▶ _Required work_: In the rows between the line holding "At what coordinates" and the line holding "Click the Form opacity slider handle", inclusive, swap "slider handle" for "slider thumb". Give those lines back with nothing else changed.

▶ _Data shown_:
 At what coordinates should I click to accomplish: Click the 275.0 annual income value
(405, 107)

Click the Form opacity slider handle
...
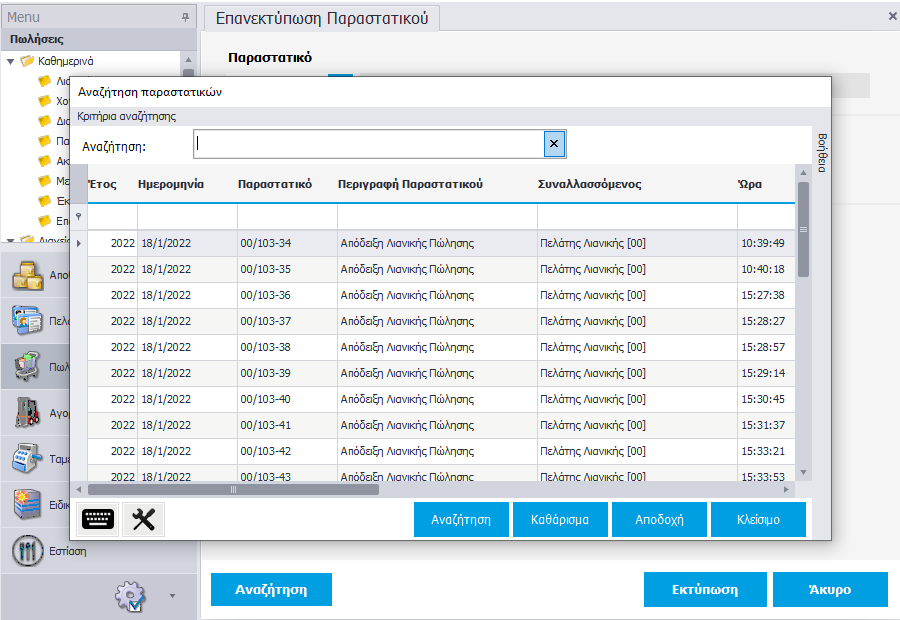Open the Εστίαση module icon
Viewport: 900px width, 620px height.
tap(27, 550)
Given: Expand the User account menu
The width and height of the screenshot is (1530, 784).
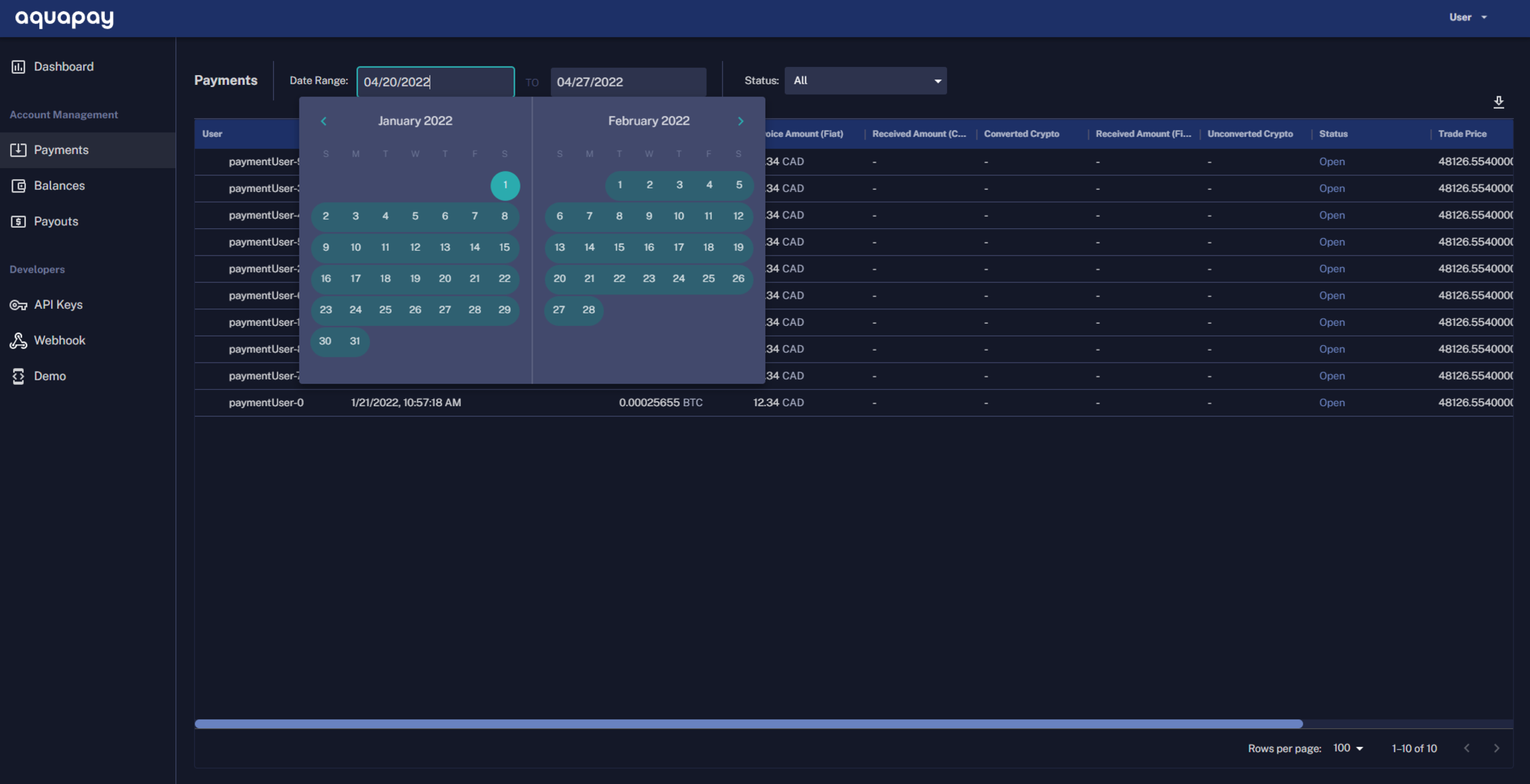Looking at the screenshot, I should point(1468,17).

▶ _Solution for this exercise_:
 At what coordinates should I click to accomplish: Click the 275.0 annual income value
(405, 107)

Click the Form opacity slider thumb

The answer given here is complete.